▶ [Task statement] Write only the number of lines in the records beneath that hold "pencil".

▶ [Collected data]

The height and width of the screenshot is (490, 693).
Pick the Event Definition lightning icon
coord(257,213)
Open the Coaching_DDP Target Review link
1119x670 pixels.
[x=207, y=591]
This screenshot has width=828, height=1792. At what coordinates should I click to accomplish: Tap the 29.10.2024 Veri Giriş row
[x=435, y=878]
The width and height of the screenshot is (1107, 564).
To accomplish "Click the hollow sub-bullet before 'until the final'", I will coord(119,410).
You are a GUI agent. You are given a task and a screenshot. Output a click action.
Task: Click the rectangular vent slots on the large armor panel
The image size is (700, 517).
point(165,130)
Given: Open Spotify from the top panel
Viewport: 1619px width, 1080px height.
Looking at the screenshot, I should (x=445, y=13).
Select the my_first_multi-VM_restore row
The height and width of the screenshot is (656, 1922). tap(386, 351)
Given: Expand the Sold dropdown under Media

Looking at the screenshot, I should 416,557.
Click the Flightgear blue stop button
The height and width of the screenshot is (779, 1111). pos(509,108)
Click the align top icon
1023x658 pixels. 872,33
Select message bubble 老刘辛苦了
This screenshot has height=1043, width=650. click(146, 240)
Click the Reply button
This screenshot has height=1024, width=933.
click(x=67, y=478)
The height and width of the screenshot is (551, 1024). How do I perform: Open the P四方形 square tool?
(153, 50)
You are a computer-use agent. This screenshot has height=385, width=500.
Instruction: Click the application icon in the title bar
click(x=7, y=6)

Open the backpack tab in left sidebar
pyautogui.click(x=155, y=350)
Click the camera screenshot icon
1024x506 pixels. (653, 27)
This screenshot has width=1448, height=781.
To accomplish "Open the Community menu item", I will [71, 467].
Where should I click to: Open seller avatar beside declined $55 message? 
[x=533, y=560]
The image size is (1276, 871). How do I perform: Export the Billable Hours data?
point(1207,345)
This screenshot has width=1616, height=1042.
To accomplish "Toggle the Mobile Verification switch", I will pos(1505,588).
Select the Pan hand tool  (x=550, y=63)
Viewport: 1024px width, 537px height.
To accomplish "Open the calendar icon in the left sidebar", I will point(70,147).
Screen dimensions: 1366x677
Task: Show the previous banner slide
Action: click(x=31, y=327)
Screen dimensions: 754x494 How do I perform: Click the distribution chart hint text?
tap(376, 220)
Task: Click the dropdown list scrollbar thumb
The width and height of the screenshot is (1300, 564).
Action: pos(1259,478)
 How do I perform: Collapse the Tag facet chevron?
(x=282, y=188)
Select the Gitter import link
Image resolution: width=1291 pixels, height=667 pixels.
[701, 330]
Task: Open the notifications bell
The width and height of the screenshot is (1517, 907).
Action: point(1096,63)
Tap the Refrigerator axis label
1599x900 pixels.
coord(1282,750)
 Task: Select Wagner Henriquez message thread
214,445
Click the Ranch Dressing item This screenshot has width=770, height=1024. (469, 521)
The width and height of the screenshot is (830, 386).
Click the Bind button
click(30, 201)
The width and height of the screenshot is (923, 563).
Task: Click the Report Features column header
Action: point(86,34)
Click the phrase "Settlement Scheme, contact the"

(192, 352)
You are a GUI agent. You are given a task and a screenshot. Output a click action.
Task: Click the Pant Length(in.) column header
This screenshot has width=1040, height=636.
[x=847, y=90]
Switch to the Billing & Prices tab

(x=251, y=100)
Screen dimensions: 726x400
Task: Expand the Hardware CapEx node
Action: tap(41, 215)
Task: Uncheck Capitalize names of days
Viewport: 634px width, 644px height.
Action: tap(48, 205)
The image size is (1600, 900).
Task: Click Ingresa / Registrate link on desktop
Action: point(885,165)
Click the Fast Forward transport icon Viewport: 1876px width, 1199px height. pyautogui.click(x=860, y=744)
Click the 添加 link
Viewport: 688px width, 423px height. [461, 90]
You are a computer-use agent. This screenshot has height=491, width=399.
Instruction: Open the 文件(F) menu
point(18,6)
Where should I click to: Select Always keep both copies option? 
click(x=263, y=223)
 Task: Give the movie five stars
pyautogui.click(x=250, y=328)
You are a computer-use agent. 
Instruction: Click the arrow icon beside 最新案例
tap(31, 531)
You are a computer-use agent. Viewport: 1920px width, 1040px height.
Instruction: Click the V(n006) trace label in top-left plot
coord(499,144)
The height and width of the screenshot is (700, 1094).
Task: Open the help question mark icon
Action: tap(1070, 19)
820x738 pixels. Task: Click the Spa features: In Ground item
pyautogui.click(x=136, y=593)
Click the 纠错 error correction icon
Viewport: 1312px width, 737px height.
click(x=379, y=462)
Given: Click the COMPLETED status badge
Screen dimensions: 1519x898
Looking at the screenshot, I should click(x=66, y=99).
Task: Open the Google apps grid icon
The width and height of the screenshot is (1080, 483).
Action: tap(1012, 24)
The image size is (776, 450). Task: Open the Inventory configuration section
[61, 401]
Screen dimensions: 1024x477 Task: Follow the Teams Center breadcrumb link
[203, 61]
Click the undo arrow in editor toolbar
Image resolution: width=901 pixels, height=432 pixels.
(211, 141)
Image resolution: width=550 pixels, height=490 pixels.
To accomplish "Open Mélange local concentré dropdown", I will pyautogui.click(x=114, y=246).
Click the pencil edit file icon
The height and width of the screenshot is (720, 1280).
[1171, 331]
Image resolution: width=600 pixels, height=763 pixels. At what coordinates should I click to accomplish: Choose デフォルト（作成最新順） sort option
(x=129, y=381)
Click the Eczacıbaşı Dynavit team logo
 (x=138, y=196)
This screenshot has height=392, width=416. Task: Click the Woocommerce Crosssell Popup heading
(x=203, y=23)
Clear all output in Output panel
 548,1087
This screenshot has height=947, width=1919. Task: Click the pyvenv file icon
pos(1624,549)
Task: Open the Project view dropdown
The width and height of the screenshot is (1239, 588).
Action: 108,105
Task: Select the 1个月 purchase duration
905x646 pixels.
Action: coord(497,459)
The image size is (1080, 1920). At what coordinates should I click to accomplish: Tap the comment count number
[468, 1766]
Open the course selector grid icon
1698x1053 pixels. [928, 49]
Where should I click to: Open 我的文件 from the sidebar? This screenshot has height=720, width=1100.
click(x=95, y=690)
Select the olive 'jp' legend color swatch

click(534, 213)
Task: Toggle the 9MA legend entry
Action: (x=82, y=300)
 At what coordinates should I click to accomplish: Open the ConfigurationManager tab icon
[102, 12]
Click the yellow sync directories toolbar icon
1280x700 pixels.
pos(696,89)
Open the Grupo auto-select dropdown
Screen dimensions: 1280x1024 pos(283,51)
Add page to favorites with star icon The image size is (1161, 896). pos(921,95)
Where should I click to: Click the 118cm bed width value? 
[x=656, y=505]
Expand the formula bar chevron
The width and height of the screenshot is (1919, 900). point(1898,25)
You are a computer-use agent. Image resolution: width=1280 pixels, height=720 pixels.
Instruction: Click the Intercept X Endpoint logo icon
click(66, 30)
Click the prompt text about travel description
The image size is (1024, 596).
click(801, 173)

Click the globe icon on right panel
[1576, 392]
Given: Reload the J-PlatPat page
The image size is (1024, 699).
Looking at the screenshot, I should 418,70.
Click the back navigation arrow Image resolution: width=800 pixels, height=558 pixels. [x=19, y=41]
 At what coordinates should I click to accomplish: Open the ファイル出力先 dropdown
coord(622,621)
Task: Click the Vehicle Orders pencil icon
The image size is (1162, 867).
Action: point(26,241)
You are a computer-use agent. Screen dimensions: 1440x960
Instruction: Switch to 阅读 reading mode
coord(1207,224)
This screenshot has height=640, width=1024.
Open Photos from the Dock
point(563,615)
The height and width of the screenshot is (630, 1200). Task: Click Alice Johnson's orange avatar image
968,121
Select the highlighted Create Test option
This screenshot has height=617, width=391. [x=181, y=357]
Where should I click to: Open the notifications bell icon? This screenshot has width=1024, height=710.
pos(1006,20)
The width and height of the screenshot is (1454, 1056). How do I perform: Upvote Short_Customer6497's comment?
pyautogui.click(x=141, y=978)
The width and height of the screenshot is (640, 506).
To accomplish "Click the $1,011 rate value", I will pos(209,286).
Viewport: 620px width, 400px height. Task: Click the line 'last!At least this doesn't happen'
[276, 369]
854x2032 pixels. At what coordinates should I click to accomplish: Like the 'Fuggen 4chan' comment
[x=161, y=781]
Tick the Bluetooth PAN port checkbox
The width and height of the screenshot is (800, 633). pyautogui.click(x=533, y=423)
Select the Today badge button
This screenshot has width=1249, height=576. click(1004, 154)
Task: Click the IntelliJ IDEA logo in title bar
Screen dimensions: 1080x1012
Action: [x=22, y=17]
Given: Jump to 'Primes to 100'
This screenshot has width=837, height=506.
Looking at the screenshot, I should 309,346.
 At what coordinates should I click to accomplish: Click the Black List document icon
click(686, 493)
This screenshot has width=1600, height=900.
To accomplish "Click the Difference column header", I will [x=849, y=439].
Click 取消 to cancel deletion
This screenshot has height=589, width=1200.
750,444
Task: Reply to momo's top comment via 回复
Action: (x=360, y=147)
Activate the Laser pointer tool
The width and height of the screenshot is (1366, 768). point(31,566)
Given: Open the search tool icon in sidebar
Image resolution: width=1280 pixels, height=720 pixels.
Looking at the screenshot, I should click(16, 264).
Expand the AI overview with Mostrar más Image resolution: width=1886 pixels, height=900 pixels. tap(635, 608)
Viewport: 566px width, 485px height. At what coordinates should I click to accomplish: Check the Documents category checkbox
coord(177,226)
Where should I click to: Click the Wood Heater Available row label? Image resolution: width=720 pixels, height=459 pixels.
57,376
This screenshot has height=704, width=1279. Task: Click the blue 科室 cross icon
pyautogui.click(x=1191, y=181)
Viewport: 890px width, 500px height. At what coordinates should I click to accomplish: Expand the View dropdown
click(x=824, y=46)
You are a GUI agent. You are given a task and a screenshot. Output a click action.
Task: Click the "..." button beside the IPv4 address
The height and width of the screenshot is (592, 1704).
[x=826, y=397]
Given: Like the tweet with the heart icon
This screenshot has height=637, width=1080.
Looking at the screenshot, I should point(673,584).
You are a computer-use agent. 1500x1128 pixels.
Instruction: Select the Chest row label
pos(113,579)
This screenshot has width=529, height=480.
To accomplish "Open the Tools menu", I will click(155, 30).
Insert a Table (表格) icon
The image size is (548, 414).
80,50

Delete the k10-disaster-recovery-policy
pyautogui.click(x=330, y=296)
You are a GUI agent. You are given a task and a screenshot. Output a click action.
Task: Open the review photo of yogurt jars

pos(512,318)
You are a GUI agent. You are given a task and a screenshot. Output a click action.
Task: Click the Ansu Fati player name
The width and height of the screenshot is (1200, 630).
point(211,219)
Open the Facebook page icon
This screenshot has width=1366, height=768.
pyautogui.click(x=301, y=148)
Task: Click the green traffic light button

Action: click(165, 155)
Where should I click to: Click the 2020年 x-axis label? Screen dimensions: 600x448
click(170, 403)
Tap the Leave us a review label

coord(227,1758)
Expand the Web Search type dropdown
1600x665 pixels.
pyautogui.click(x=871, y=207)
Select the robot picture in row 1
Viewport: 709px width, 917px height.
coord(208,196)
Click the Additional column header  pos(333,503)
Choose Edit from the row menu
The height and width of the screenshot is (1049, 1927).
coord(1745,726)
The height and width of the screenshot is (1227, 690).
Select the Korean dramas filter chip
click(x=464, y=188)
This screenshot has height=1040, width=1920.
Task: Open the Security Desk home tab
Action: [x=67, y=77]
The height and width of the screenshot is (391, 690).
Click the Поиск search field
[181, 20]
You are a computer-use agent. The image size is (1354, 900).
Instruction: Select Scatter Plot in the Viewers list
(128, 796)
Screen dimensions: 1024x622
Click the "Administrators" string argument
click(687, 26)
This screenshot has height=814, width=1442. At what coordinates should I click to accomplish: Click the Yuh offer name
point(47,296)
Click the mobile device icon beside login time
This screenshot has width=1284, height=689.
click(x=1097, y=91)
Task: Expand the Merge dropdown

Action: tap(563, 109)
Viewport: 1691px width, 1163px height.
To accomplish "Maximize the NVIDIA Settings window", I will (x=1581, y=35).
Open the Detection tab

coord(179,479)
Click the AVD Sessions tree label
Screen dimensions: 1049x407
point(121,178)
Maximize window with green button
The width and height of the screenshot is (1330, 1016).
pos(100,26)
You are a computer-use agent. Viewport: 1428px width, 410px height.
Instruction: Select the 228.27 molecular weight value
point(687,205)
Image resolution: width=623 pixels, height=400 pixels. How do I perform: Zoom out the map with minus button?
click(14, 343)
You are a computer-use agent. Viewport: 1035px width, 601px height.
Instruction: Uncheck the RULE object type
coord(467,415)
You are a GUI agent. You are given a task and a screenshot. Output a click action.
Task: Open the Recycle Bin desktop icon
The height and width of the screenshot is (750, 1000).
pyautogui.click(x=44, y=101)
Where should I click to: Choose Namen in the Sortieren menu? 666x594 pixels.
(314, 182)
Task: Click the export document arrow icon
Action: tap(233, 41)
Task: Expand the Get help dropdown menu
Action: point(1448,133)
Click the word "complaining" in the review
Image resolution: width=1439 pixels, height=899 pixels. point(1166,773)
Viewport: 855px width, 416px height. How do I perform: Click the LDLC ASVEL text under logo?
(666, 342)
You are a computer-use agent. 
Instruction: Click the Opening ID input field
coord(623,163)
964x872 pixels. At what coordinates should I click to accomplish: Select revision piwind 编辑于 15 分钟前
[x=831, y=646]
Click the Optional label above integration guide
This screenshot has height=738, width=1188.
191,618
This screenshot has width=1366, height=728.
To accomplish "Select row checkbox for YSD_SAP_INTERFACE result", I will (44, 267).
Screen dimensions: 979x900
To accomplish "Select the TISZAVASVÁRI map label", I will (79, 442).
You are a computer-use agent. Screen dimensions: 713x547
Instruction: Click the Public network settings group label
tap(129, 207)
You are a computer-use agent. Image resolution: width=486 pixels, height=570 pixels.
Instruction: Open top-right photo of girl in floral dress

▶ [Solution to this exercise] 2